I have a list of several thousands locations and a list of millions of sentences. My objective is to return a list of tuples that report the comment that was matched and the location mentioned within the comment. For example:

locations = ['Turin', 'Milan']
state_init = ['NY', 'OK', 'CA']

sent = ['This is a sent about turin. ok?', 'This is a sent about milano.' 'Alan Turing was not from the state of OK.'

result = [('Turin', 'This is a sent about turin. ok?'), ('Milan', 'this is a sent about Melan'), ('OK', 'Alan Turing was not from the state of OK.')]

In words, I do not want to match on locations embedded within other words, I do not want to match state initials if they are not capitalized. If possible, I would like to catch misspellings or fuzzy matches of locations that either omit a correct letter, replace one correct letter with an incorrect letter or have one error in the ordering of all of the correct letters. For example:

Milan

should match

Melan, Mlian, or Mlan but not Milano 

The below function works very well at doing everything except the fuzzy matching and returning a tuple but I do not know how to do either of these things without a for loop. Not that I am against using a for loop but I still would not know how to implement this in a way that is computationally efficient.

Is there a way to add these functionalities that I am interested in having or am I trying to do too much in a single function?
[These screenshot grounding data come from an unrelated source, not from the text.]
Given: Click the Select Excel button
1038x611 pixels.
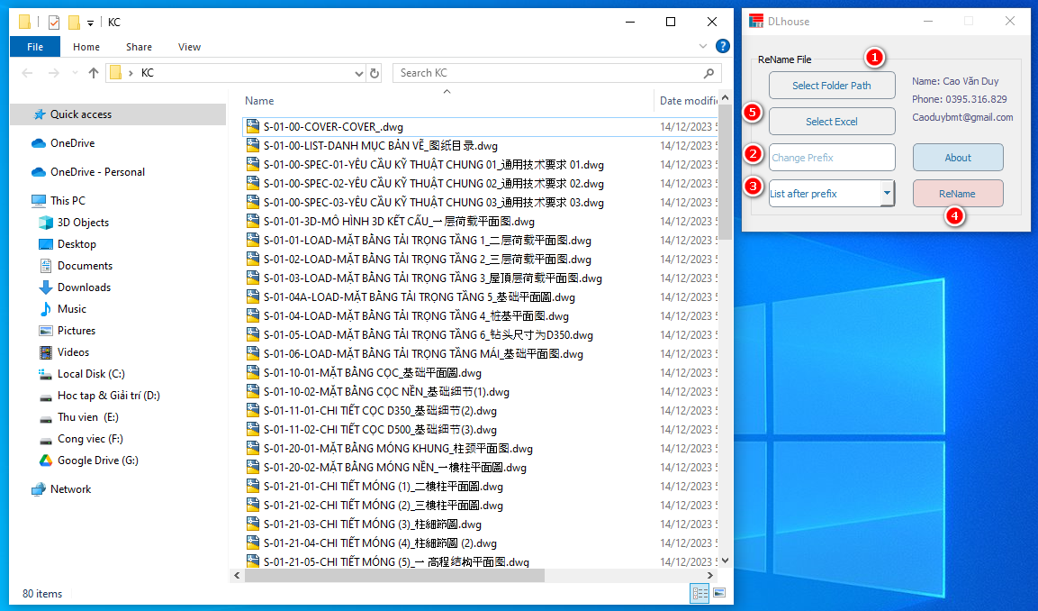Looking at the screenshot, I should [x=831, y=122].
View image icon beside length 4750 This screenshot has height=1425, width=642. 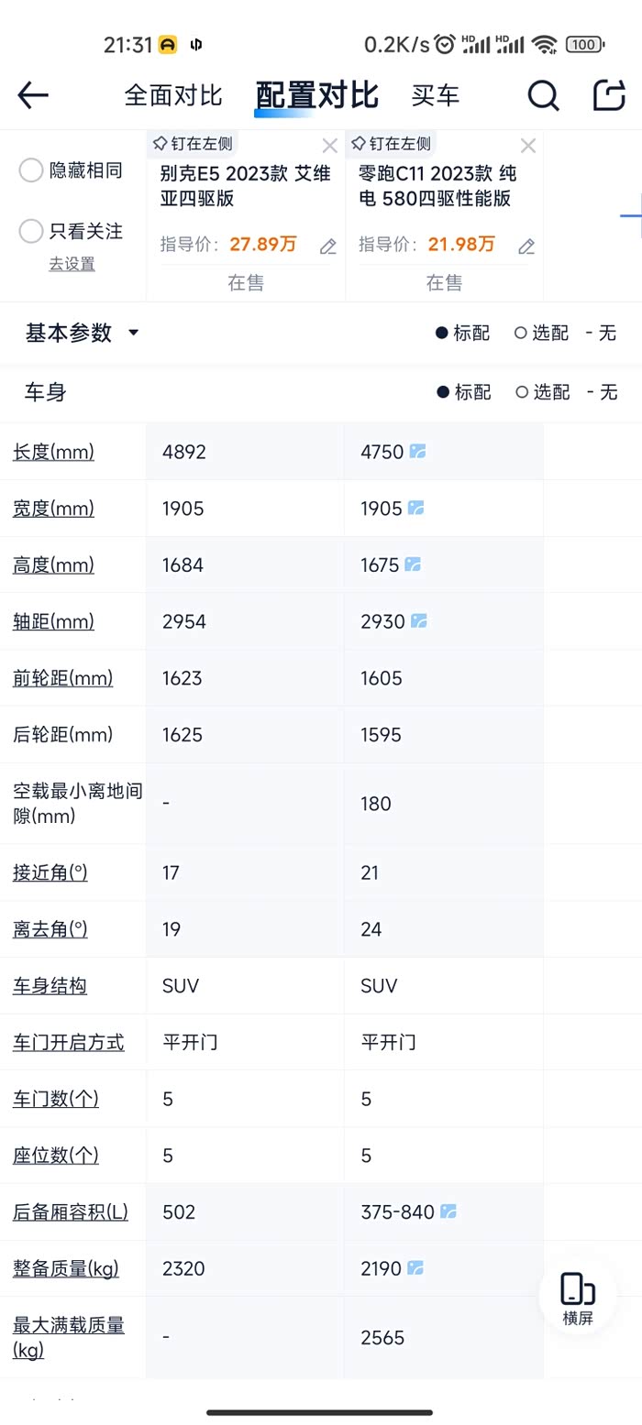[x=418, y=452]
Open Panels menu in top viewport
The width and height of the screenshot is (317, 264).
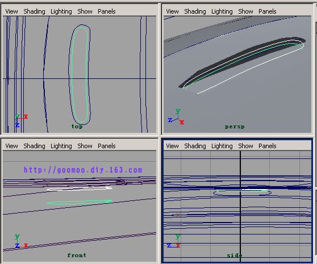[x=107, y=11]
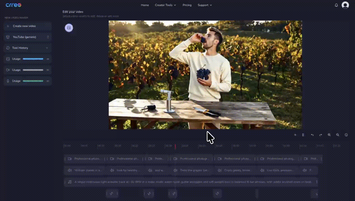Click the zoom-out magnifier icon

[x=338, y=135]
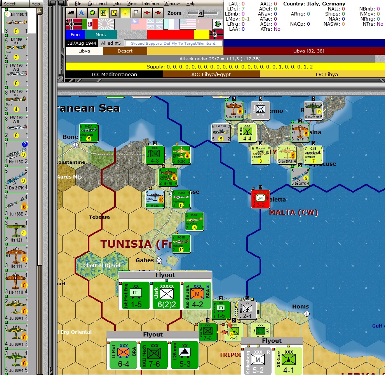Open the Interface menu
Viewport: 385px width, 375px height.
click(x=150, y=4)
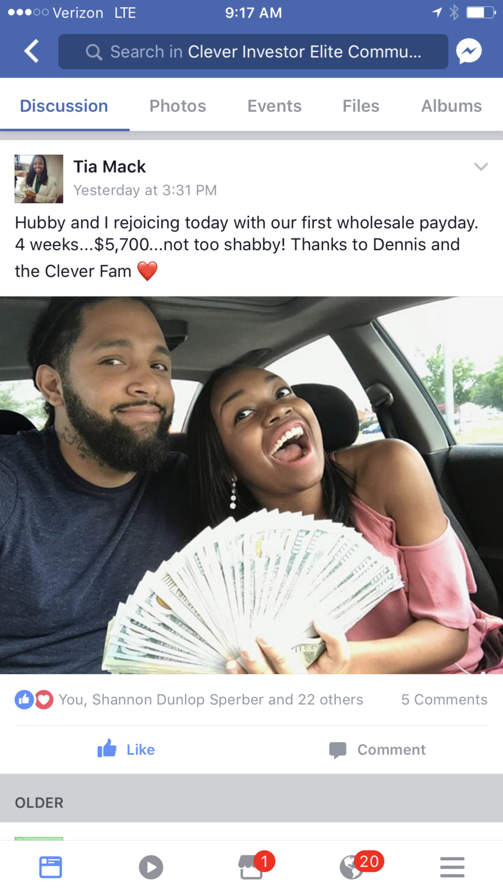This screenshot has height=894, width=503.
Task: Open Messenger from the header icon
Action: (469, 51)
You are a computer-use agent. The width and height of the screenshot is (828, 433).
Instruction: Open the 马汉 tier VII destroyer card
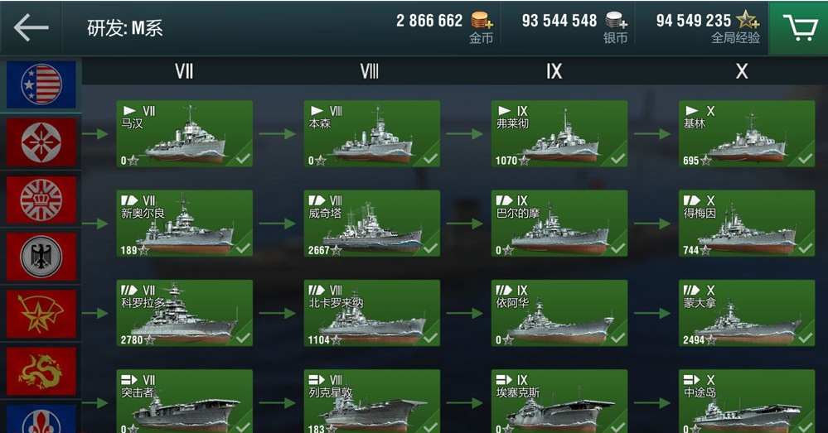[184, 134]
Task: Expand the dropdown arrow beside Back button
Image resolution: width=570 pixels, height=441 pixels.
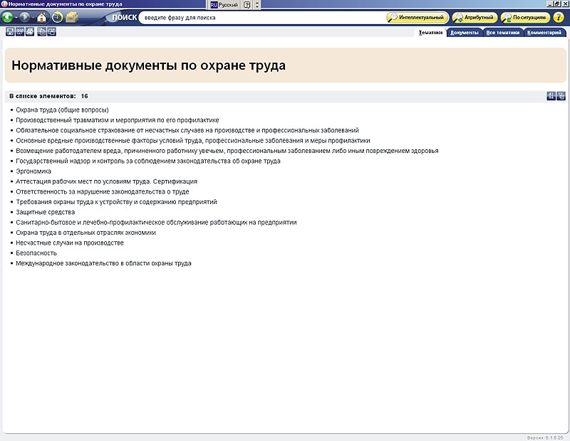Action: pos(16,17)
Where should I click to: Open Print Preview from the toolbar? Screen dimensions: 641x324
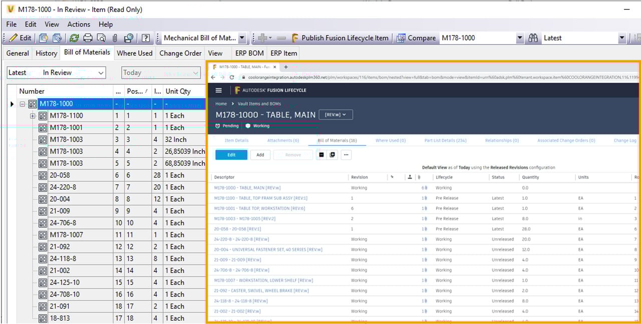point(101,38)
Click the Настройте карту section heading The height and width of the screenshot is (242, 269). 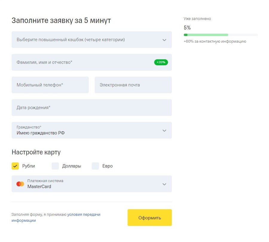(36, 152)
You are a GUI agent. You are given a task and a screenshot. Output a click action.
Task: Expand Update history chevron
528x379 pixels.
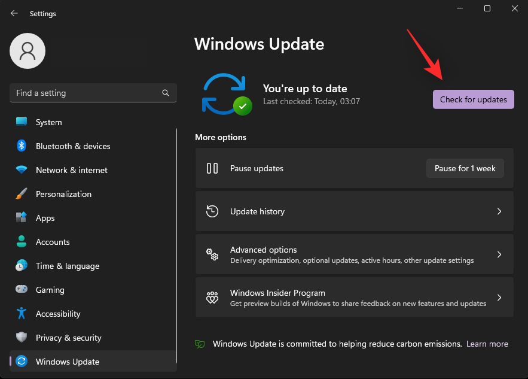point(499,211)
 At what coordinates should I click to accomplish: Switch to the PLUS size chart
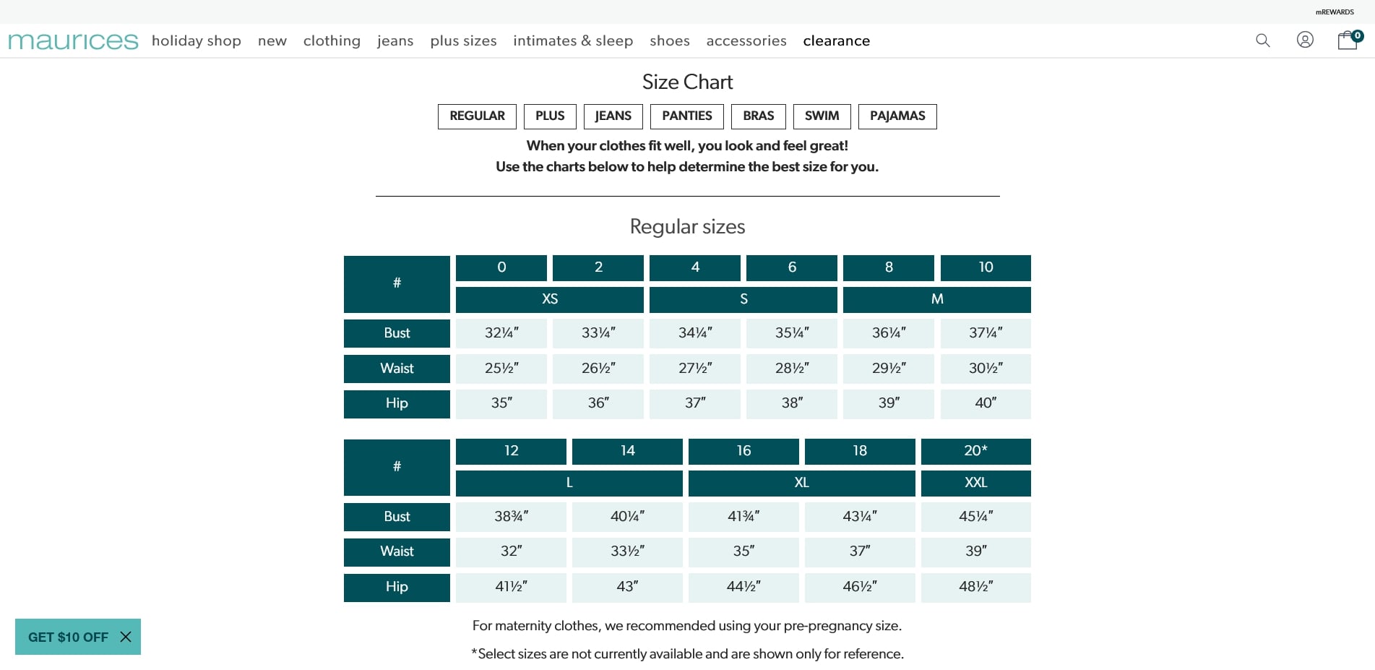tap(550, 116)
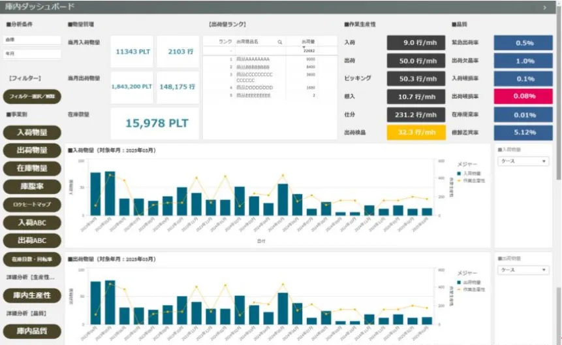Open the 入荷物量 ケース dropdown
562x345 pixels.
pos(522,161)
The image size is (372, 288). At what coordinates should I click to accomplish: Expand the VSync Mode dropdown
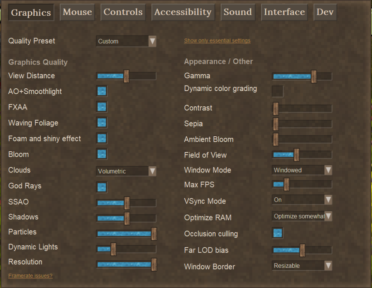click(302, 200)
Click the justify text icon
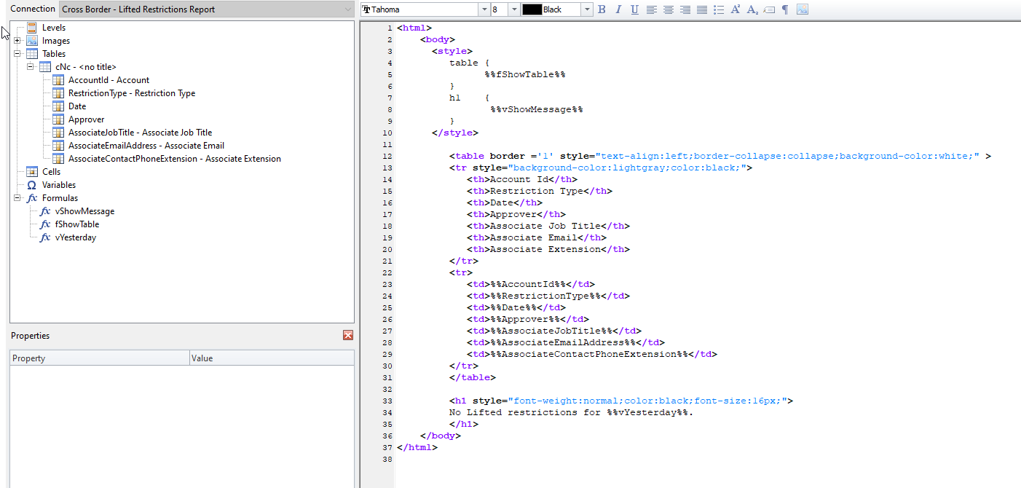Image resolution: width=1021 pixels, height=488 pixels. [701, 9]
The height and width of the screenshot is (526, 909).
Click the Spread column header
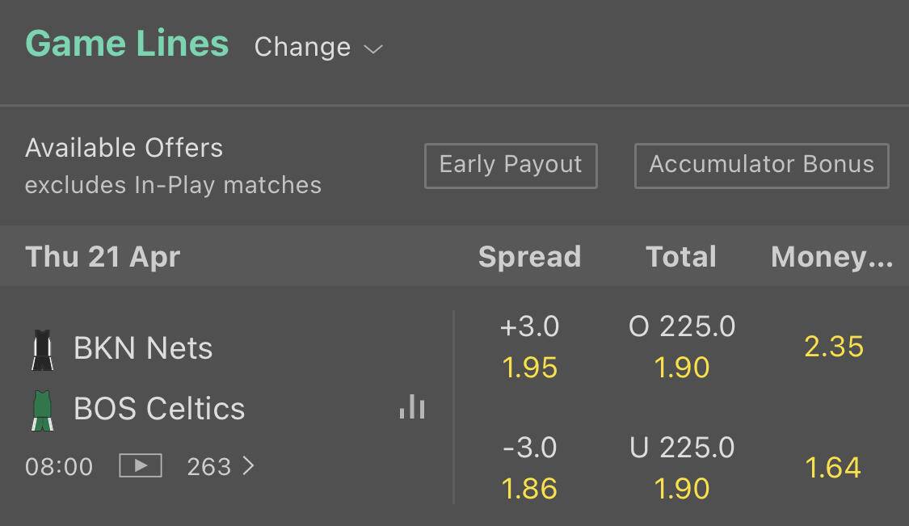529,257
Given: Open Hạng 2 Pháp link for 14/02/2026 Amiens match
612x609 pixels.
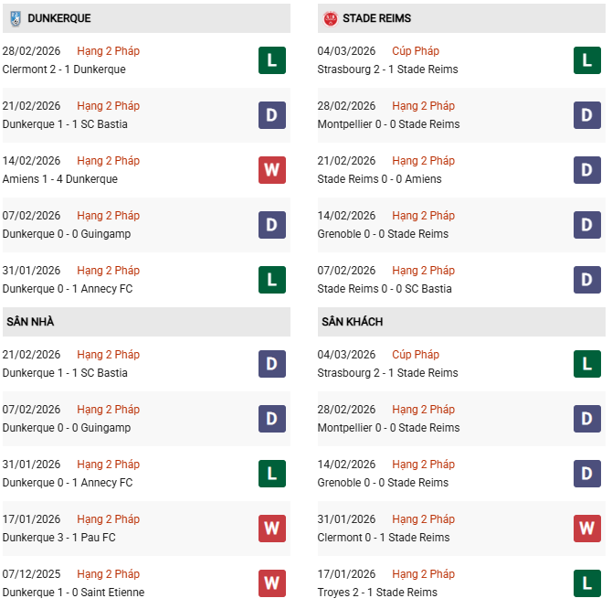Looking at the screenshot, I should [109, 161].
def find_keyword_comments(sents, locations, state_init):
    keywords = '|'.join(locations)
    keywords1 = '|'.join(state_init)
    word = re.compile(r"^.*\b({})\b.*$".format(locations), re.I)
    word1 = re.compile(r"^.*\b({})\b.*$".format(state_init))
    newlist = filter(word.match, test_comments)
    newlist1 = filter(word1.match, test_comments)
    final = list(newlist) + list(newlist1)
    return final
JRR
  • 578
  • 5
  • 21
  • Don't assume that the lack of a for loop makes it fast. Regexes can be pretty expensive. It would probably help if you defined what you consider to be a fuzzy match. A good start would probably be 'at most one letter changed or one pair of consecutive letters swapped'. Even that is pretty generous, e.g. 'parks' will match 'Paris'. So maybe it has to be an exact match when the location name is short. – Alex Hall May 11 '18 at 15:57
  • Thank you for the feedback! I have amended the description to reflect what I am looking for in a near-match. Hopefully this is more helpful. I also totally understand that I am likely misunderstanding the computation time associated with some of these procedures and would be open to anything that works. Thanks again! – JRR May 11 '18 at 16:09
  • Have you tried running the code with your full data to see how long it takes? Is it acceptably fast? Can you share your data with us? Also try making your regex just `r"\b({})\b"` and change the filter functions to `word.search`. – Alex Hall May 11 '18 at 16:14
  • Also are your location names all composed of only letters, or do some contain punctuation or spaces? – Alex Hall May 11 '18 at 16:20
  • Not able to share data but it takes over approximately 30min. to run the above function. When I added a for loop to add a tuple the run time jumped to >3hrs. Over 90 percent of locations only include letters but some have spaces, a dash or a period. I will try running the regex you mention above now. – JRR May 11 '18 at 16:29

1 Answers1

2

I would recommend you look at metrics for fuzzy matching, mainly the one you are interested is Levenshtein Distance (sometimes called the edit distance).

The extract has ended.